On November, 1, 2017, the US Department of the Treasury, Financial Crimes Enforcement Network (FinCEN), announced that Lone Star National Bank (Lone Star), operating in Texas, entered into a civil money penalty consent for alleged willful violations of the Bank Secrecy Act (BSA) and 31 C.F.R. Chapter X regulations involving inadequate anti-money laundering (AML) compliance program systems. This action primarily related to requirements for high-risk foreign correspondent account banking services. Lone Star, a privately held depository institution, agreed to pay a $2 million civil money penalty to resolve the matter. FinCEN’s action follows a Consent Order for a Civil Money Penalty in 2015 for $1 million imposed by the Office of the Comptroller of the Currency against Lone Star for alleged programmatic AML deficiencies.
FinCEN asserted that, from 2010-2014, Lone Star failed (i.e., with reckless disregard or willful blindness) to: (1) establish and implement an adequate AML compliance program; (2) conduct required due diligence on a foreign correspondent account; and (3) report suspicious activity. As a result of these failures, Lone Star’s conduct permitted a foreign financial institution (apparently located in Mexico) to transfer hundreds of millions of US dollars in suspicious bulk cash shipments through the US financial system. Most notably, Lone Star allegedly had insufficient internal controls and staff inexperienced with the BSA’s obligations. Consequently, Lone Star did not undertake appropriate due diligence, transaction monitoring, and reporting of suspicious activity, when engaging in high-risk foreign correspondent banking services.
The Assessment of Civil Monetary Penalty provides a factual overview of what a depository institution, particularly one engaged in international banking, must not do. For example, FinCEN alleged that Lone Star consistently failed to:
- Follow Section 312 of the USA PATRIOT Act requiring financial institutions to undertake heightened obligations to establish, maintain, administer, or manage correspondent accounts in the United States for foreign financial institutions;
- Determine whether a correspondent account is subject to enhanced due diligence;
- Assess the money laundering risk presented by the correspondent account;
- Apply risk-based procedures and controls reasonably designed to detect and report known or suspected money laundering activity, including a periodic review of activity sufficient to determine consistency with information obtained about type, purpose, and anticipated activity of the correspondent account.

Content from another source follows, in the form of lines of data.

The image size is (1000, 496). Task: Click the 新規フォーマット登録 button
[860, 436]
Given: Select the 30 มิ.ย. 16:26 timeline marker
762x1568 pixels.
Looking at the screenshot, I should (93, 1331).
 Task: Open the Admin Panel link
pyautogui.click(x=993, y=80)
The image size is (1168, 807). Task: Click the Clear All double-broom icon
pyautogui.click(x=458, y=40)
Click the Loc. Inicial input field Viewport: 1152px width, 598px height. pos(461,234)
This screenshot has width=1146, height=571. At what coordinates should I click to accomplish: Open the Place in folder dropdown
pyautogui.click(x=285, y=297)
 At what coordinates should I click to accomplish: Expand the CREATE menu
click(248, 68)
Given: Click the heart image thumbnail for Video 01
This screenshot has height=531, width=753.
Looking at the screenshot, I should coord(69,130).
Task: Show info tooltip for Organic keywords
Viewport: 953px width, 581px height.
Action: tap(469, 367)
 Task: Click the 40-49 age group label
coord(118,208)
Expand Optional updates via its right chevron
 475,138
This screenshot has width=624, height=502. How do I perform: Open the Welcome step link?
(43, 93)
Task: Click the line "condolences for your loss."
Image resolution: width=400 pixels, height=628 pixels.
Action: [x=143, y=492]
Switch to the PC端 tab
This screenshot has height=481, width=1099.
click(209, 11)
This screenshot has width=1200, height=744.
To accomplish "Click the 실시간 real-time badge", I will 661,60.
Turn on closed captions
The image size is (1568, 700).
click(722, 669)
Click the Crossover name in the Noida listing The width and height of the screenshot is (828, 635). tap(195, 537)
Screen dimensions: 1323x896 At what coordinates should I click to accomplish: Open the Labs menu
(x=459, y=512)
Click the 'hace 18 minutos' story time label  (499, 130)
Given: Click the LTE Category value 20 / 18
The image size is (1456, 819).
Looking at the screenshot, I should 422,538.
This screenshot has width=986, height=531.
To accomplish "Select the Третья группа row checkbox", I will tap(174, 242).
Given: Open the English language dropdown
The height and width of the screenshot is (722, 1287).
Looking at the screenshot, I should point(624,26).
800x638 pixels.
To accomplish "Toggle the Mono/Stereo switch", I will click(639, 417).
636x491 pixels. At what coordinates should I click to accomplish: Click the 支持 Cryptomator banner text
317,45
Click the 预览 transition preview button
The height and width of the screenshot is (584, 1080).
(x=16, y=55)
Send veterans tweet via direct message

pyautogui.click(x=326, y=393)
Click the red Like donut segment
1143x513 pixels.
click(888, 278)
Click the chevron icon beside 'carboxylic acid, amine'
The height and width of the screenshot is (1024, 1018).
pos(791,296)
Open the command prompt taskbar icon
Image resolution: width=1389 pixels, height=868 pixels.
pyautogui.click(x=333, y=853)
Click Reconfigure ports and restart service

More generally, FinCEN asserted that Lone Star also did not sufficiently:
- Collect and analyze information necessary to assess each customer’s risk, some of which was available by open, public source information;
- Develop and implement specific customer risk profiles;
- Identify basic features of the customer’s account, such as the intended purpose, the anticipated transactional activity, the nature of the business, the types of bank products and services used by the customer, and geographic indicators of risk;
- Risk-rate certain of its customers during the account opening process, which was necessary for proper monitoring of transactions conducted through the accounts;
- Identify correctly or monitor new and existing high-risk accounts that posed an elevated risk for money laundering;
- Assess operations with foreign financial institutions, including transactions in US bulk currency from extensive foreign exchange operations in the United States/Mexico border regions and US dollar bulk cash deposits;
- Investigate transactions after red flags should have been detected; or
- Report suspicious transactions as required.
This enforcement matter underscores the importance that, if a US depository institution engages in international correspondent banking services, it must be prepared to undertake enhanced AML compliance obligations with respect to these services to comply with applicable laws and regulations. A failure to do so, particularly if systematic deficiencies are identified over time, may contribute to substantial liability for the institution and responsible individuals.